The $3.1 million end-to-end renewable hydrogen supply project has received $950,000 of funding from the Australian Renewable Energy Agency (ARENA) and is supported by the Queensland Government.
BOC will install a 220kW electrolyser supplied by ITM Power and a 100kW solar array at the site to produce renewable hydrogen by electrolysis. The electrolyser will have capacity to produce up to 2400kg of renewable hydrogen per month to power hydrogen fuel cell electric vehicles (HFCEV) and supply BOC’s industrial customers.
BOC will also install a state-of-the-art hydrogen refuelling station at a site in Brisbane, with the capability to refuel HFCEVs in less than three minutes.
BOC South Pacific Managing Director John Evans says the project will leverage BOC’s existing infrastructure and expertise across the entire hydrogen supply chain, and support the introduction of hydrogen as a zero-emission fuel in Queensland and other parts of Australia.
“BOC is proud to be establishing a local supply of renewable hydrogen in Queensland that can be easily scalable and replicated across the country,” he says. “We will also demonstrate our leading refueller technology that has been widely adopted across Europe and the USA.
“The renewable hydrogen we produce will provide added environmental value to our industrial customers and facilitate the introduction of HFCEVs in Queensland, while supporting our own production processes at Bulwer Island.

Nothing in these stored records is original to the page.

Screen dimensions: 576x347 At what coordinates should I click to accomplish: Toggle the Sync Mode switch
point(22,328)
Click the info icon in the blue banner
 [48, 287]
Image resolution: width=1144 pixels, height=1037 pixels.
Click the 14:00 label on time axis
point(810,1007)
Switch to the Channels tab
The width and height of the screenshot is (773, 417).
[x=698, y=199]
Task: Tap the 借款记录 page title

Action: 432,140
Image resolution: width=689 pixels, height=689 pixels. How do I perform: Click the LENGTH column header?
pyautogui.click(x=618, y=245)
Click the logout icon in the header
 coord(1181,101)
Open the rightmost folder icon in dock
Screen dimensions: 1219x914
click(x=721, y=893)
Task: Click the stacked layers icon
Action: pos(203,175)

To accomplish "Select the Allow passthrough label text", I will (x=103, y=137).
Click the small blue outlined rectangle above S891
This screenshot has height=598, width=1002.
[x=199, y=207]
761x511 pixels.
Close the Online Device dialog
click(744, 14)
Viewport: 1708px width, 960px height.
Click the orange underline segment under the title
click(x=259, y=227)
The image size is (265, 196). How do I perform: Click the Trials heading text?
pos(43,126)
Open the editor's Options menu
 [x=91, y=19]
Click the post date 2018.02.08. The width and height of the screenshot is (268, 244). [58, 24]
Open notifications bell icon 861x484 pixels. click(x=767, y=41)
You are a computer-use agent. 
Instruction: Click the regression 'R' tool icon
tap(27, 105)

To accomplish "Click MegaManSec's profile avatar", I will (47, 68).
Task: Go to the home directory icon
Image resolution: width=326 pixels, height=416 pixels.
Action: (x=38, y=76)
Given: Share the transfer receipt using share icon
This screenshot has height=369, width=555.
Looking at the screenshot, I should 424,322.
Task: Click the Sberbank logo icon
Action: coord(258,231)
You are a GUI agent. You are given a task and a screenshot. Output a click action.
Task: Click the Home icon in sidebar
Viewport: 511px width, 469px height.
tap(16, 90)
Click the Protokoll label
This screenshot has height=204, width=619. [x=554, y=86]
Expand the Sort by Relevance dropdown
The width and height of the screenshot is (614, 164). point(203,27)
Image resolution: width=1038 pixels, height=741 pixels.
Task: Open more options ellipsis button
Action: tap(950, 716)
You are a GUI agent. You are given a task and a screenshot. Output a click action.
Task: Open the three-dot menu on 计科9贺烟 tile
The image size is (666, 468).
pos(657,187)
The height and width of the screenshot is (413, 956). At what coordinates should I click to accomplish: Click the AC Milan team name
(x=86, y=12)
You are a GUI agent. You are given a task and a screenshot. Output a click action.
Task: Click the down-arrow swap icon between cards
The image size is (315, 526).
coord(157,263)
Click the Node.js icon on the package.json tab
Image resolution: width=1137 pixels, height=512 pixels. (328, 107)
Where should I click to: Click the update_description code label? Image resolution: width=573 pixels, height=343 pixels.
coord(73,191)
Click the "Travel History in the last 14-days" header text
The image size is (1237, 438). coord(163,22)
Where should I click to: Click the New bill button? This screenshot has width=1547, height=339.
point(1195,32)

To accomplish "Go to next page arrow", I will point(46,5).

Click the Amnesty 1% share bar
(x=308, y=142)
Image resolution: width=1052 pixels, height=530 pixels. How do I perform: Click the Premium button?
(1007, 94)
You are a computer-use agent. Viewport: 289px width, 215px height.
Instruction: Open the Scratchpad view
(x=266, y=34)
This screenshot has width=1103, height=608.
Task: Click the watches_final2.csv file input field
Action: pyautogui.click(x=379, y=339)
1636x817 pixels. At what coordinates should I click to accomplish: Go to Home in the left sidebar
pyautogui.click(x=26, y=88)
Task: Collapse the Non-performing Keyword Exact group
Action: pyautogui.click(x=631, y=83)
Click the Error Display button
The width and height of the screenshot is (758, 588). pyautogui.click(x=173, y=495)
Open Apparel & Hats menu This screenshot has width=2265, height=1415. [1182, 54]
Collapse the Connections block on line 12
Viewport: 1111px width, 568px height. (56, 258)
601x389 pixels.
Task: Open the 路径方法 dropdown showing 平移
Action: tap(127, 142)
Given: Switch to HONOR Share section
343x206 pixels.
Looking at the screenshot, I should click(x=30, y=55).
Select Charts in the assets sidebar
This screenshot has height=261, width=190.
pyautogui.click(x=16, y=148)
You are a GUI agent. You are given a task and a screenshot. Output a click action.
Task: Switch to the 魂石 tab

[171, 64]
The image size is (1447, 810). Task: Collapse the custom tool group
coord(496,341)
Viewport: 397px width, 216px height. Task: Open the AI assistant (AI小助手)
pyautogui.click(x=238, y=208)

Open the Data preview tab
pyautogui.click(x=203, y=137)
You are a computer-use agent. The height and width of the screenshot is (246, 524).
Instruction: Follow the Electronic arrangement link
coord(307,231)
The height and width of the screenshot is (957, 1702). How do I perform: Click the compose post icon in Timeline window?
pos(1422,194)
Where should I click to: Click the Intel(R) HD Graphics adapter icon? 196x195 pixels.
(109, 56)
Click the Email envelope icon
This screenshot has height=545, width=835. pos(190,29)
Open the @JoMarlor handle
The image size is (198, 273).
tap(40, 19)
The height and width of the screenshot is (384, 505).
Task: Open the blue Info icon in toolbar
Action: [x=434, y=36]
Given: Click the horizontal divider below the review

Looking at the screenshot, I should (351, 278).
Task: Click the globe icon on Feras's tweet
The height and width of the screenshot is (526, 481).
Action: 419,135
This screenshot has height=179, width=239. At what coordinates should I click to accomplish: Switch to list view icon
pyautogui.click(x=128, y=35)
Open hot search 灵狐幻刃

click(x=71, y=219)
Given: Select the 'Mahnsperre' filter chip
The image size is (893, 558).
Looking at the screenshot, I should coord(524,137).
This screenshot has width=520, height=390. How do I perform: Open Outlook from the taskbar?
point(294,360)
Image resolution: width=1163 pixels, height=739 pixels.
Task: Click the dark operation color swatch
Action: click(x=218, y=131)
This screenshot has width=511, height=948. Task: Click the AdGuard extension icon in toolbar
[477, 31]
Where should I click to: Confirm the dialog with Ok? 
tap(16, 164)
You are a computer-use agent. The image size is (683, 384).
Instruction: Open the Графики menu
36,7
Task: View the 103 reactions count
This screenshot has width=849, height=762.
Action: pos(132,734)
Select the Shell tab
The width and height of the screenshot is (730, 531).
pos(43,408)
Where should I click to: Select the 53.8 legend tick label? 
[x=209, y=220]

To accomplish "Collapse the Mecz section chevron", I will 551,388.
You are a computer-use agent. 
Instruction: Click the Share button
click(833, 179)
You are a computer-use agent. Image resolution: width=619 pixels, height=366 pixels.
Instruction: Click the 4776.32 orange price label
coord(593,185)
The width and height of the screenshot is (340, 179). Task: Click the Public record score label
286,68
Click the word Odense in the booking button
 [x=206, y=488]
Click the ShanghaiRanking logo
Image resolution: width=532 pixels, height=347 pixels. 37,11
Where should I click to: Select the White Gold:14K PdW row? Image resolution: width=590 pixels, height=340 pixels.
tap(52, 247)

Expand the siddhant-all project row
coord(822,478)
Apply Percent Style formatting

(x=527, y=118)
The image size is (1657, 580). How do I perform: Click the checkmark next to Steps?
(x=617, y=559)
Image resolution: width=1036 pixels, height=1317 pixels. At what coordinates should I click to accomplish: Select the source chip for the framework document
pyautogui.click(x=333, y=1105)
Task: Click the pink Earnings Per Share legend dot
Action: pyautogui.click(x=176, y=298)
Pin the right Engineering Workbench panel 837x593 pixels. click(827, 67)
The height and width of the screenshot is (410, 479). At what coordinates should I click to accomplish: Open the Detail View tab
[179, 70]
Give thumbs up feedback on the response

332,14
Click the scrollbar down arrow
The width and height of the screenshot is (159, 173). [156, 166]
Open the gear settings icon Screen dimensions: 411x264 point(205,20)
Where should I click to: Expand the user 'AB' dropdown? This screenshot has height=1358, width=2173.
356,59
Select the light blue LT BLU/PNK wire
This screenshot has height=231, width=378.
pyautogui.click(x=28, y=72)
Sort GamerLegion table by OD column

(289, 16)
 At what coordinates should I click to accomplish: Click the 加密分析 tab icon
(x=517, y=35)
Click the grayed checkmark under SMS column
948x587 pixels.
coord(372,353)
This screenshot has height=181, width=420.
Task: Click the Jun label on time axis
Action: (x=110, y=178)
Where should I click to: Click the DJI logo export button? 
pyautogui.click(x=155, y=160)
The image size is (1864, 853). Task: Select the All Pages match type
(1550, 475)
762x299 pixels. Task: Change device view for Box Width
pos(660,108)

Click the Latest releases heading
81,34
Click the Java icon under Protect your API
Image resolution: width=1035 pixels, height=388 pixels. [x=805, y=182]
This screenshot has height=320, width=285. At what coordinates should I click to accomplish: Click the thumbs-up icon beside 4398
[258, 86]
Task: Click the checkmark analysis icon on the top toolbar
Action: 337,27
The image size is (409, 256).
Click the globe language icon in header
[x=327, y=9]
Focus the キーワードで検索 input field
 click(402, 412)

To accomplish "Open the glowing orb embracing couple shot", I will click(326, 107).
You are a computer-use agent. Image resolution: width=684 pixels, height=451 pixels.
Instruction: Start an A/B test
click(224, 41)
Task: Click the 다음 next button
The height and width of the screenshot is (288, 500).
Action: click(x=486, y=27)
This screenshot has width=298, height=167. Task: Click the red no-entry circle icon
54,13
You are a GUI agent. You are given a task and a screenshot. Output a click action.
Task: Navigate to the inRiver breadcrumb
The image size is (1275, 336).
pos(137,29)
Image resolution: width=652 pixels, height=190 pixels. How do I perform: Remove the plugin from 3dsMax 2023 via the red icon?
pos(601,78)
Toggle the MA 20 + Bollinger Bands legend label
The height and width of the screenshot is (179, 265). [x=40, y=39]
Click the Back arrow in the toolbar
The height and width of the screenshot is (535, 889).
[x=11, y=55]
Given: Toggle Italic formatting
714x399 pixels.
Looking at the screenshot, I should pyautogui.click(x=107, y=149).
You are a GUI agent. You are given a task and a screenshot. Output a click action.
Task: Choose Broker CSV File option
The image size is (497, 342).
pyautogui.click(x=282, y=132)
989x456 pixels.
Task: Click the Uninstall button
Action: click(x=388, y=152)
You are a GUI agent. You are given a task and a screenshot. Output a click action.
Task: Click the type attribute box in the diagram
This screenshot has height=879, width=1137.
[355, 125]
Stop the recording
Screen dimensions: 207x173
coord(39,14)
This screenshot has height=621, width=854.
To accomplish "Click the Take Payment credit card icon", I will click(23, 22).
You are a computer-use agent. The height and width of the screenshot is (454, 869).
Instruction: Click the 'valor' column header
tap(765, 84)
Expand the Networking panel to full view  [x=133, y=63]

“We look forward to working with ARENA and our other partners to create new learning opportunities and build skills for a future hydrogen industry – which are key priorities outlined in the Queensland Hydrogen Industry Strategy and the upcoming National Hydrogen Strategy.”
ARENA CEO Darren Miller says the project will help encourage other companies enter the hydrogen market.
“BOC’s project is a great example of how current industrial gas equipment and infrastructure can be used to take advantage of the growing hydrogen market,” he says. “Producing hydrogen on site will reduce shipping costs, while being able to help grow the local Brisbane fuel cell vehicle market and also meet demand for local industry.”
The project is expected to be completed by mid-2020.